On 1 September 2016, the Retail Tax Act of 6 July 2016 entered into force, but was quickly suspended due to an EC investigation into the Polish tax on the retail sector (see below).
Based on the Retail Tax Act, retailers are to be taxed on the revenues achieved on retail sales, which should be understood as sales of goods to consumers for remuneration, in case an agreement is concluded on the business premises or away from business premises of the given taxpayer. Thus, e-commerce sales should not be subject to this tax. In this context, the services associated with retail sales should also be subject to taxation, unless they are recorded separately than the sale of goods.
Retail tax rates
The retail tax should be imposed on the excess of revenues over the amount of PLN 17 million, calculated, in principal, based on the turnover registered by the cash registers. The Act introduces two tax rates: 0.8% of the tax base for the given month, in the part not exceeding the amount of PLN 170 million, and 1.4% of the excess of the tax base, in the part exceeding the amount of PLN 170 million.

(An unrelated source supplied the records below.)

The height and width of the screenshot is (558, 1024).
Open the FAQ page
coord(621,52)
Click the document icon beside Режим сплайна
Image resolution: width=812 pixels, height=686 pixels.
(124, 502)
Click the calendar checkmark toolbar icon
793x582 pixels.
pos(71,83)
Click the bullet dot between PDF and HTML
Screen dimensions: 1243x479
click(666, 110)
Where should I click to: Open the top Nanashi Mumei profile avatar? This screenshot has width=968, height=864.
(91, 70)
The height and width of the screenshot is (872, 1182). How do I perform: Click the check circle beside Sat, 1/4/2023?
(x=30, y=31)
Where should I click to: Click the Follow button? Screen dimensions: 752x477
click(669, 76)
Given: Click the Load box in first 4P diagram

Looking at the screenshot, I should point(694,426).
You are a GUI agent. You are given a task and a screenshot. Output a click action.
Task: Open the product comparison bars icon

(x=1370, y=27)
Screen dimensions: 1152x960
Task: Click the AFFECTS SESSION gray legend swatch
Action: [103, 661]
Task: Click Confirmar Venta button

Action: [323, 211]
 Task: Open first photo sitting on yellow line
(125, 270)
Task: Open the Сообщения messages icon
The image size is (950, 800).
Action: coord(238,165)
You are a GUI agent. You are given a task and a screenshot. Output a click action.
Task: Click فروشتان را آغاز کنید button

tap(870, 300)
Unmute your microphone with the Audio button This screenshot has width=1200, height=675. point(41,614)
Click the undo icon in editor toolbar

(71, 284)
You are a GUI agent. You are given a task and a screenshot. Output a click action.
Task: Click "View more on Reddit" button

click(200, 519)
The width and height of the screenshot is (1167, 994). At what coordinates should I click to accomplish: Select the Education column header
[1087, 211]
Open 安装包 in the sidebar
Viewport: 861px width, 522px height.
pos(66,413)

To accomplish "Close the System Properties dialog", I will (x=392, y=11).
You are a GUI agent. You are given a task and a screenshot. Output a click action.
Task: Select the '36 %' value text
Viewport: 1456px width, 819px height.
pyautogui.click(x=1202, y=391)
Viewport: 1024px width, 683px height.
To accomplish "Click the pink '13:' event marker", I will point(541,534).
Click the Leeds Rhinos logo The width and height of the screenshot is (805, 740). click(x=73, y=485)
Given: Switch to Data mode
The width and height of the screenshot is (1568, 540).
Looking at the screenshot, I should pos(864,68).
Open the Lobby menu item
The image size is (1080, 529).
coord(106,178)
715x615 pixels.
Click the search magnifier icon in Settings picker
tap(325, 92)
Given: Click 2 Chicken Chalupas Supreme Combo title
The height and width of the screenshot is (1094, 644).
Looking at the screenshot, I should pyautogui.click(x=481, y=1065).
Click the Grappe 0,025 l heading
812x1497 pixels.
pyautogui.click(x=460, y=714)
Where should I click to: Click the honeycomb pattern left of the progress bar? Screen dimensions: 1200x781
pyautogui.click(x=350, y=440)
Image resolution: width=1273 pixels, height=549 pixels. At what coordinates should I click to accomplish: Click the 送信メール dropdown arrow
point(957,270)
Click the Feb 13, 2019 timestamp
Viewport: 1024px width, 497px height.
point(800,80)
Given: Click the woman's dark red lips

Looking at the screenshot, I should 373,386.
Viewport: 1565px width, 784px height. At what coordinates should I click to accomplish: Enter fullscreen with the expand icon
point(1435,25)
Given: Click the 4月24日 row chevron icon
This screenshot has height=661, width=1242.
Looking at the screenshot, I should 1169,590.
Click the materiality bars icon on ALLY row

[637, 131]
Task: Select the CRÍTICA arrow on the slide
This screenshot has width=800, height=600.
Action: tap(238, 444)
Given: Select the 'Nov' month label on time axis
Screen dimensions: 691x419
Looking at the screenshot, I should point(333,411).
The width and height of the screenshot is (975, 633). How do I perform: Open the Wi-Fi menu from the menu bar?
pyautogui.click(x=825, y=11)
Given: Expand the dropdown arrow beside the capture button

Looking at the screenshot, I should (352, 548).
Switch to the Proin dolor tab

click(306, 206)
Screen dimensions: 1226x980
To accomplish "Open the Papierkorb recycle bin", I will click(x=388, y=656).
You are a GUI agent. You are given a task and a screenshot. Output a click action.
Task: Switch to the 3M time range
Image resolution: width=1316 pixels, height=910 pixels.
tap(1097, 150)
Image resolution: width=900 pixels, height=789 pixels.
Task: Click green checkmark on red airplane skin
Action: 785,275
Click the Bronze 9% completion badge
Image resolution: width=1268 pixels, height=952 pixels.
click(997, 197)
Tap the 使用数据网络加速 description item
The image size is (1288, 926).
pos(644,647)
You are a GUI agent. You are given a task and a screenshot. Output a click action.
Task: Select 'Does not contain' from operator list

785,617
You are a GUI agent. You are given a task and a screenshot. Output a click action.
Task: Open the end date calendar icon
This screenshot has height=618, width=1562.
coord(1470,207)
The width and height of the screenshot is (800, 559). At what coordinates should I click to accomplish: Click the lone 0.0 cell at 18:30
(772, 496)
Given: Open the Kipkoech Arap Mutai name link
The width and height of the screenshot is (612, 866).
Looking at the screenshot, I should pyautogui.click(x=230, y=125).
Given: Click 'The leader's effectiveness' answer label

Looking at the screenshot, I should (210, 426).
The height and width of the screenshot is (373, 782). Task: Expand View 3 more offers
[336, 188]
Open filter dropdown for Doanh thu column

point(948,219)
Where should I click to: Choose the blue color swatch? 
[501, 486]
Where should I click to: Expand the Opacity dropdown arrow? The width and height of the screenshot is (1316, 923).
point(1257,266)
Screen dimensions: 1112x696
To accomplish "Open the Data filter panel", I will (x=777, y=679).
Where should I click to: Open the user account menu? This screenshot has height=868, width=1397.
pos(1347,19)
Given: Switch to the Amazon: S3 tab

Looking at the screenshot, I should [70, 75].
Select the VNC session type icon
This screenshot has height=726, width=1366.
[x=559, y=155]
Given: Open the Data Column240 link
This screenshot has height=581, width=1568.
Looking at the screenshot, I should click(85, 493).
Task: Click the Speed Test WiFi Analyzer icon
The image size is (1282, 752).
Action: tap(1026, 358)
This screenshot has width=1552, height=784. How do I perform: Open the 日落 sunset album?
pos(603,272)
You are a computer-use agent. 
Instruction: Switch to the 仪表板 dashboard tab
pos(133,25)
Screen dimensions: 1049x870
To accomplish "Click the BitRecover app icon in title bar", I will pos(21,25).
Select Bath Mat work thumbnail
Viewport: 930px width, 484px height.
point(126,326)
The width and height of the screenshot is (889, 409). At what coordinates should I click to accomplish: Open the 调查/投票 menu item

The retailers shall be obligated to submit tax returns and calculate and pay retail tax in the monthly settlement periods. However, no tax return must be submitted in case the revenues in the given month do not exceed the value of PLN 17 million.
Retail tax exemptions
The Retail Tax Act includes certain exemptions from taxation, among others, in respect of:
- energy, water, natural gas, and heat supply to consumers made by network utilities
- supply of some fuels designated for heating fuel purposes, and
- supply of medicines, special purpose nutrition, and reimbursed or partially refunded medical products.
Retail tax postponed until the end of June 2020
On 19 September 2016, the EC opened an in-depth investigation into the Polish tax on the retail sector. The EC has concerns that the progressive rates based on turnover give companies with a low turnover a selective advantage over their competitors in breach of EU state aid rules. The EC has also issued an injunction, requiring Poland to suspend the application of the tax until the EC has concluded its assessment. At this stage, the EC has concerns that the application of progressive rates based on turnover confers a selective advantage on companies with low turnover and therefore involves state aid within the meaning of the EU rules. This progressive rate structure has the effect that companies with low turnover either pay no retail tax or pay substantially lower average rates than companies with high turnover.
The bill amending the Retail Sales Tax (RST) Act to extend the suspension of the tax to 30 June 2020 was published in the Official Journal of Laws in December 2019.